┌──

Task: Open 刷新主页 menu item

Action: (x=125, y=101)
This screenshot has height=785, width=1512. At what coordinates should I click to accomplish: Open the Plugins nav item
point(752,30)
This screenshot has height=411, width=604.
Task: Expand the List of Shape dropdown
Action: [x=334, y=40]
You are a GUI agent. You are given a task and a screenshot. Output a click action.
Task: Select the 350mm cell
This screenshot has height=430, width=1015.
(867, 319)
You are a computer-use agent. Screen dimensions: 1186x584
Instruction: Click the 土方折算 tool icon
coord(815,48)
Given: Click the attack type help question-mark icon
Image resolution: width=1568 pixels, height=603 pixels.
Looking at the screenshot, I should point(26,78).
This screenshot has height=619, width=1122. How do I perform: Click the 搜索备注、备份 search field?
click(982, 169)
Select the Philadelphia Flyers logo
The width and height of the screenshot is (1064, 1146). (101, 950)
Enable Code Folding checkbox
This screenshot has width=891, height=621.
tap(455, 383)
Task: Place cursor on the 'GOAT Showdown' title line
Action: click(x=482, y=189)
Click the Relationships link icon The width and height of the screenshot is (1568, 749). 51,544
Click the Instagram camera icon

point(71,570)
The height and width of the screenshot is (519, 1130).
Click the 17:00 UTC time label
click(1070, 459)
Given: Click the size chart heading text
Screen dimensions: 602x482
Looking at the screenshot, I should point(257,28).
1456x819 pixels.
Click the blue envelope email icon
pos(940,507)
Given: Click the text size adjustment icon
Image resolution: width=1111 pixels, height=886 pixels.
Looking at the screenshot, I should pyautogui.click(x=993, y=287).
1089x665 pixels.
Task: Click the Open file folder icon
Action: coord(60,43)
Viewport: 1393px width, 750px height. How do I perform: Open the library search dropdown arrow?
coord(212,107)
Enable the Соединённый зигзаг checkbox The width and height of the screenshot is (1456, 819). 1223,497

└──

WHAT TO DO ::
Pull out every line of the listing above that contains the string "This". Matching is case-sensitive.

CORRECT ANSWER ::
This screenshot has height=785, width=1512. At what coordinates should I click to accomplish: Open the Plugins nav item
This screenshot has height=411, width=604.
This screenshot has height=430, width=1015.
This screenshot has height=619, width=1122. How do I perform: Click the 搜索备注、备份 search field?
This screenshot has width=891, height=621.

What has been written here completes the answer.